Tout dire, tout montrer, jusqu'où peut-on aller ?
La déclafication des documents historiques invite à une autre lecture de l'Histoire.
LE MATIN
03 Décembre 2010
À 19:34
Le «11 septembre diplomatique» provoqué par le site Wikileaks qui publie quelque 250 000 télégrammes «secret défense» montre, qu'au-delà de l'onde de choc provoquée dans les chancelleries, nous sommes à la fin d'un monde et au début d'un autre. La fin d'un monde, celui de la diplomatie traditionnelle et de tout ce qui la sous-tend, désormais dans le domaine public. Avec la révolution des nouvelles technologies et la société de l'information, l'on ne pourra plus garder de secret. L'inflexion est là, synonyme d'une transformation en profondeur ; et comme le souligne notre confrère Henry Lauret, dans le nouvel économiste, «tout ce qui se dit et s'écrit peut être écouté reconstitué. La lame de fond banalisée à travers les sites d'échanges et de communication, les réseaux a précipité l'humanité dans une dimension inconnue de son histoire .

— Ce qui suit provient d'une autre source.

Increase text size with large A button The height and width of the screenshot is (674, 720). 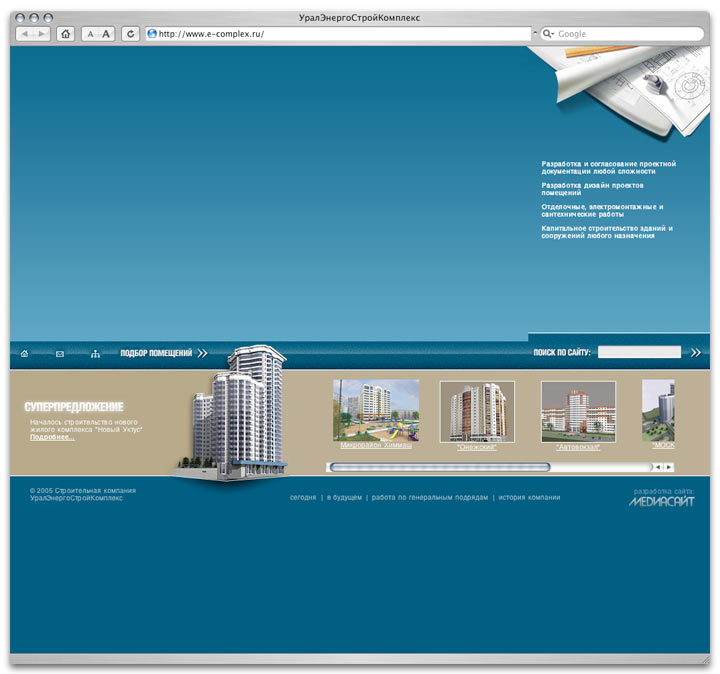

Tout dire, tout montrer, tout connaître. Puisque rien ne peut être caché, ce modèle culturel surfe sur un principe de droits acquis et un mythe de transparence. Il modifie en profondeur et à grande vitesse les comportements de la société et génère des risques politiques et sociaux consubstantiel ». Les bouleversements provoqués sont à l'échelle du temps et de l'espace inconnus et posent le postulat que dorénavant aucun gouvernement ou puissance ne pourra contrôler ou réguler l'information, mais l'autre question toujours soulignée par Henry Lauret est éthique et renvoie à l'exercice démocratique.

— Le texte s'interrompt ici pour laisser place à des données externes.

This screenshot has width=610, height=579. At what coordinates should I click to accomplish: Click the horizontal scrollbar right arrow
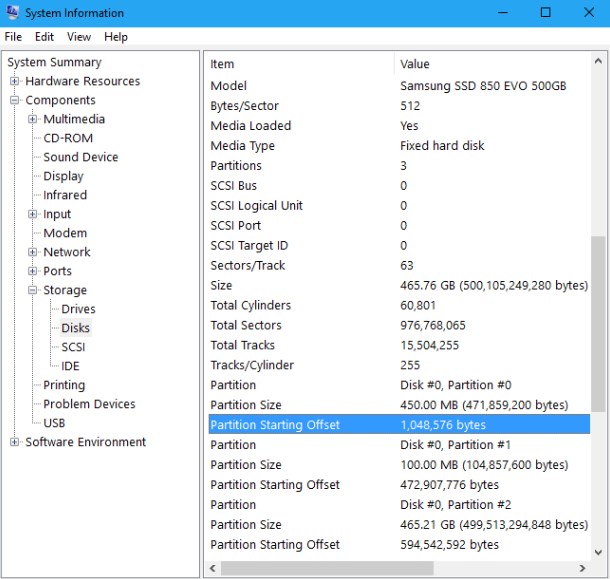(582, 568)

Dans un monde d'intrusions, où tout risque de tomber un jour dans le domaine public, d'être déclassifié, le discernement et la responsabilité des acteurs pourraient utilement tenir lieu de régulation ». Imaginons par exemple que certains documents actuellement dans les archives de bibliothèques et centres de recherche de Madrid, d'Aix-en-Provence, du château de Vincennes ou de l'Assemblée nationale française sur la République sahraouie algérienne soient déclassifiés et rendus publics ? Ce passé permettrait à l'opinion internationale de mieux comprendre, les tenants et aboutissants de la conquête coloniale du Sahara marquée par des accords internationaux de partage de l'Afrique. Une des séquences à retenir de l'empire colonial c'est sans nul doute le dépeçage du Maroc au profit de l‘Espagne et de la France et la tentative de création en Algérie d'une entité spécifique « Sahara français » directement rattaché à la France métropolitaine.
Cette question avait fait l'objet d'un ouvrage au titre évocateur « Faut-il partager l'Algérie ? » d'Alain Peyrefitte, ancien ministre français des Affaires étrangères publié aux éditions Plon aujourd'hui introuvable. Dans son plan d'action, ce ministre évoquait le Sahara français qui bénéficierait souligne l'auteur, d'une magnifique infrastructure mise en place par la France. Cette entité avait intérêt, dit-il, à se trouver en bons termes avec tous ses voisins.
Ceux-ci, le Maroc et la Tunisie comprendraient sans doute qu'ils ont avantage au maintien de cet Etat, plutôt qu'au rattachement exclusif de ce territoire du Sahara algérien à une Algérie révolutionnaire, qui voudrait garder égoïstement ses ressources énergétiques pour gagner la course au développement sur ses voisins pour mieux les satelliser ».
L'histoire en témoigne, le projet vigoureusement condamné par le Maroc et la Tunisie n'a pas vu le jour mais l'Algérie indépendante, portée par une irréductible volonté de satelliser la région veut dépecer aujourd'hui le Maroc en l'amputant de ses provinces du Sud, en le coupant de ses racines africaines et en créant à l'instar du problème kurde, les racines de la confusion et du conflit pour un très long terme… La déclassification des documents historiques de cette période montrerait une histoire sous un autre jour, méconnue par les générations actuelles… Il faudrait rapidement demander aux historiens de s'atteler à cette tâche.